Glacier caves Expedition to a frosty volcano
The ice-covered Mount Rainier welcomes its few visitors with an inhospitable world. Most people who come here stay only for one hour. Andreas Pflitsch stayed for a week and entered new scientific territory.
After returning from Mount Rainier, Prof Dr Andreas Pflitsch describes his trip as extremely tiring. At the same time, he raves about it as a highlight of his scientific career. “When I was on the top, I was counting the days to go down again,” he explains, “but I would do it again, though”.
He had raised doubts about the theories of other scientists during a conference. Those doubts helped the enthusiastic cave researcher secure a place in the expedition. Together with eleven other scientists, he climbed Mount Rainier in the state of Washington in August 2015. The trip was financed by National Geographic along with other sponsors.
The glacier caves on the top of the mountain were the team’s goal. Apart from the fact that they exist, hardly anything was known about these natural formations. How big are they? How were they created? Do they change? Is there any life found within them?
Pflitsch, who is the director of the Cave and Subway Climatology Working Group, explores ice and lava caves around the world. When he got the chance to join the expedition team of Ranger Eddy Cartaya from National Forest Oregon, he did not hesitate.
No comfort on the mountain peak
The team prepared for the trip a year in advance. “An enormous expenditure,” remembers Pflitsch. However, not everything followed the original plan. One helicopter was not permitted and as they were about to start, there were fewer porters available as were previously agreed upon. As a result, some of the measuring instruments had to remain at the foot of the mountain. To top it all off, a tent blew away after the group was caught in a storm.
At an altitude of 4,440 metres and with negative temperatures, there was no comfort to be found on the windy mountain peak. Pflitsch recalls the team’s icy shared toilet, which he describes as an open corner over ice and more or less protected from the wind. “After all you had a fantastic view from there,” he explains with a laugh. “The sunsets with the shadow of the volcano were terrific and it was worth freezing for.”

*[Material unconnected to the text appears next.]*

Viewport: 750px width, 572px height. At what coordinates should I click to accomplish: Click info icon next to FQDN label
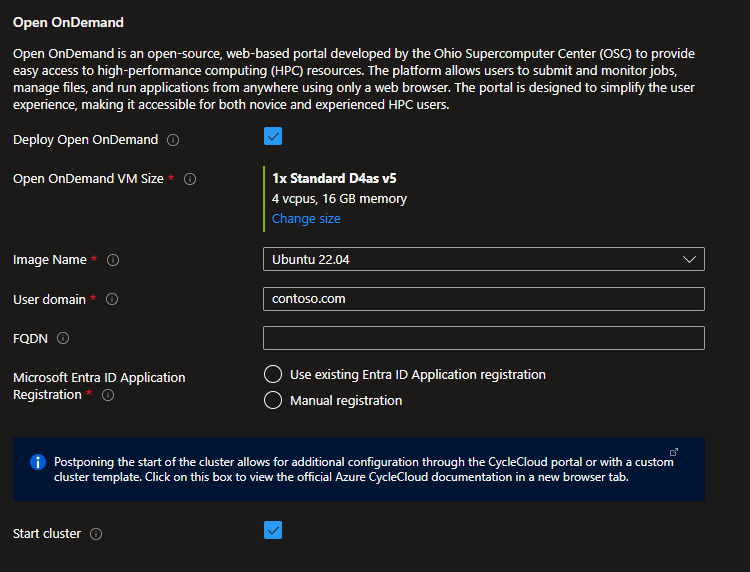point(63,338)
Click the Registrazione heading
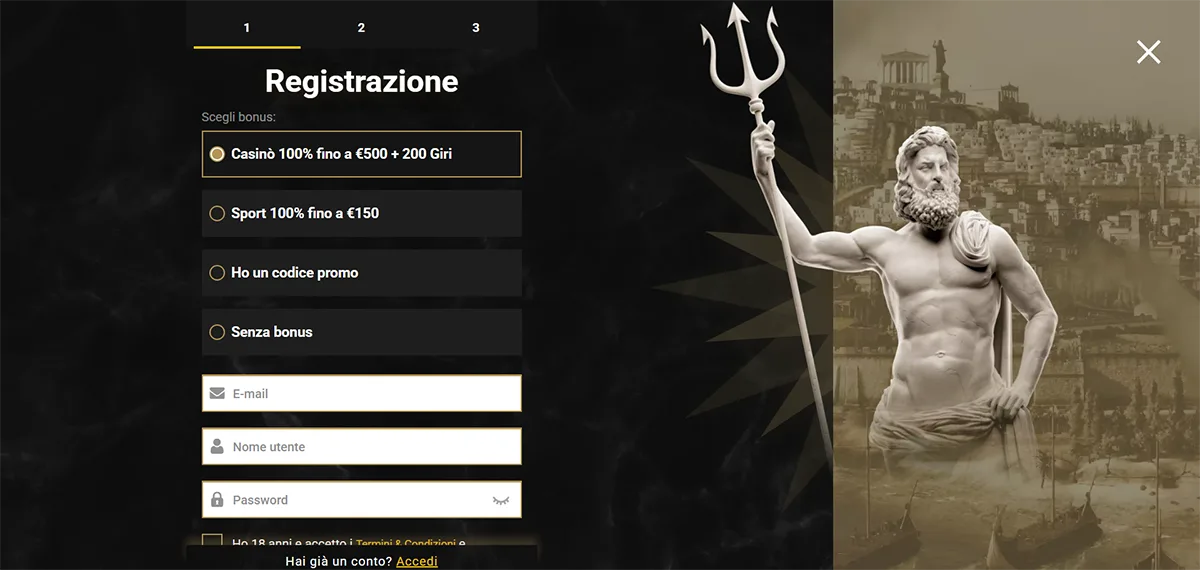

We could work in places nobody had ever seen before.
Andreas Pflitsch
Around 5,000 climbers conquer Mount Rainier every year; but they just linger at the peak for about an hour and then go away. The scientists withstood the harsh conditions for a whole week. “We could work in places nobody had ever seen before and also enter new scientific territory,” Pflitsch says.
The crater of Mount Rainier is filled with ice. Beneath that, hot jets of steam escape and melt the ice, forming caves that have their own climates and characteristic air circulations. They change constantly.
The climatologists from Bochum want to develop a detailed model for the air currents in order to figure out whether they vary periodically. Additionally, they are interested in the impact of outside weather and fumaroles on the caves’ climates. The latter emit steam and volcanic gases.
These questions can only be answered with long-term measurements and special devices. Unfortunately, not all of Pflitsch’s equipment reached the mountain peak due to the lack of porters accompanying the team. Large flow measurements were therefore not possible. Nevertheless, the scientist still had plenty to do.
Their working day began around sunrise when the team climbed down along the crater rim into the ice cave. Together with his colleagues, Pflitsch recorded the first data on expansion, temperature, air humidity and airflows. The researchers also placed sensors for long-term measurements.
After eight or nine hours in the cave, they returned to camp, where they still had some energy left to have dinner. “The air is really thin and you run out of breath and lack energy,” Pflitsch reports. Despite the exhaustion, he could never sleep through the night. “In the tent, it was constantly cold and wet and there was always this strong wind,” the researcher says, describing his nights on Mount Rainier. “It was exhausting.”
Sleeping inside an active volcano
Additionally, there was always an ever-present awareness that he was in the crater of an active volcano. The seismic activity of the crater is, indeed, controlled; however, the ice cover which caps the crater hinders the detection of a pending eruption and could also cause an explosive mixture of magma and melting ice.
At 57-years-old, Andreas Pflitsch was the oldest member of the team. He admits: “I reached my limits for the first time.” But his irrepressible curiosity is still larger than the wish to work cosily in his office.
For Pflitsch, the trip to Mount Rainier was not the first of its kind. Two months earlier, he climbed Mount Hood in the US state of Oregon for research projects. Now he is planning his next expedition into the ice world. He will climb Mount Rainier again in the summer of 2016 and another volcano – this time, Mount Helen – is slotted for 2017.
“When I am 60, I can take things a little easier,” he thinks, but who knows whether the adventurous researcher will stick to it.